I went to see Chip Kidd. He's been my favorite graphic designer for a while. I think I first saw his work in the Batman Animated book from a while ago. It isn't just your run-of-the-mill survey of the show. It's clearly aimed at those who are interested in how a show is made, and puts the reader behind the scenes. It's filled with beautiful photos of artwork, as opposed to reproducing the art, they reproduce the context. It's one thing to be able to see the art, but it's another to see the stray pencil marks and the texture of the paper.

I went to get a sense of his personality. His work, to me, has a subversive sense of humor to it. In school, it seemed like the prevailing attitude of working designers was one of a kind of snobbish disdain for poor or obvious design. I gambled and wanted to find out if one of my heroes also shared this view. Gladly, he seemed more down to earth than I could have guessed. It turns out that he originally wanted to work in animation or comics, but realised he didn't have the talent, so he kind of backed into graphic design. Over the years, as he has gained more clout, he's been able to involve himself in cartoon/comics-related projects.

Later, I blew some money at the Hi De Ho Comics booth, sadly the only comics offering at the festival. I got the new Acme Novelty Library and Rocketo. I'm working through Rocketo first and I'm saving Acme until a time I'm feeling better about myself.

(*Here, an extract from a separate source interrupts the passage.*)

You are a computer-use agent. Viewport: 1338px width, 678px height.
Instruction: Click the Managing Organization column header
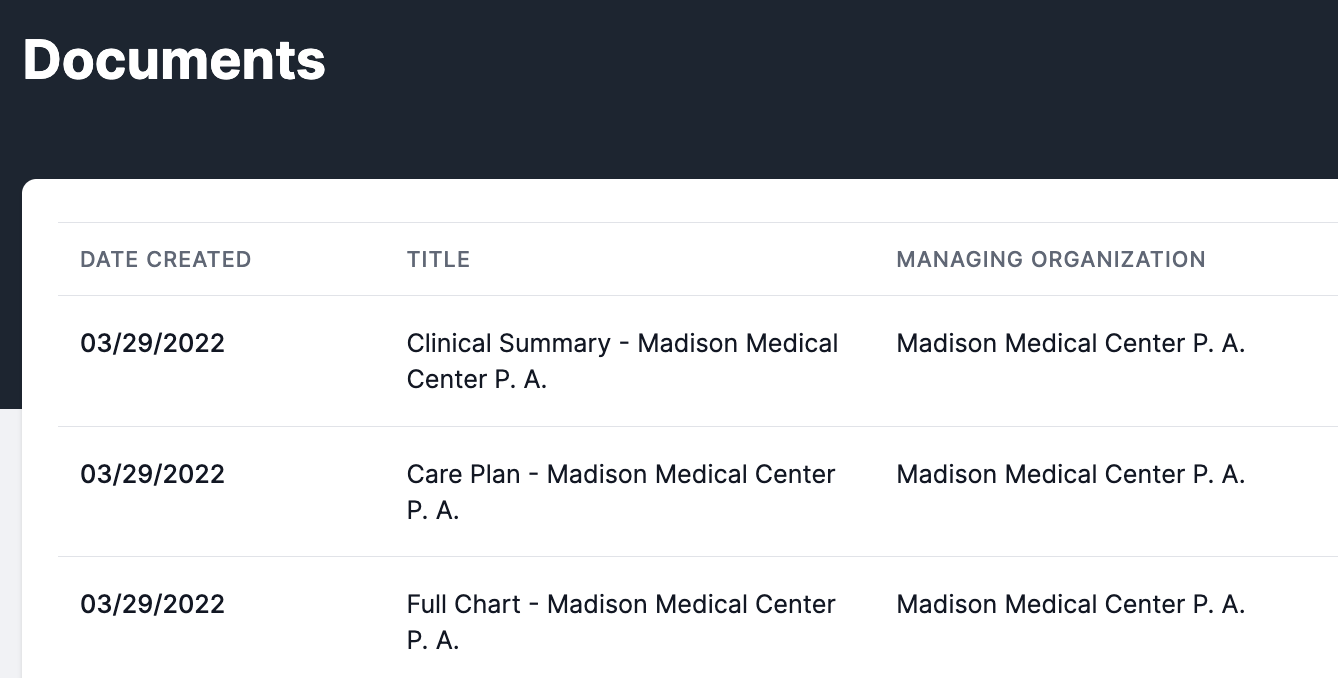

Fighting traffic on the way back from UCLA, I spotted Jay and Silent Bob's Secret Stash. I had remembered that they had opened a store in the Westside a few years ago, but never made the trip. The store was decent, though half of it was kind of a Planet Hollywood-style display for the various Kevin Smith projects, or even friends (they had Ben Affleck's Daredevil costume). Pros: Good selection of trades and friendly employees. Cons: No back issues, monitors play a loop of moments from Smith's movies, which I understand, but then makes me think the store is less about comics and more about Smith.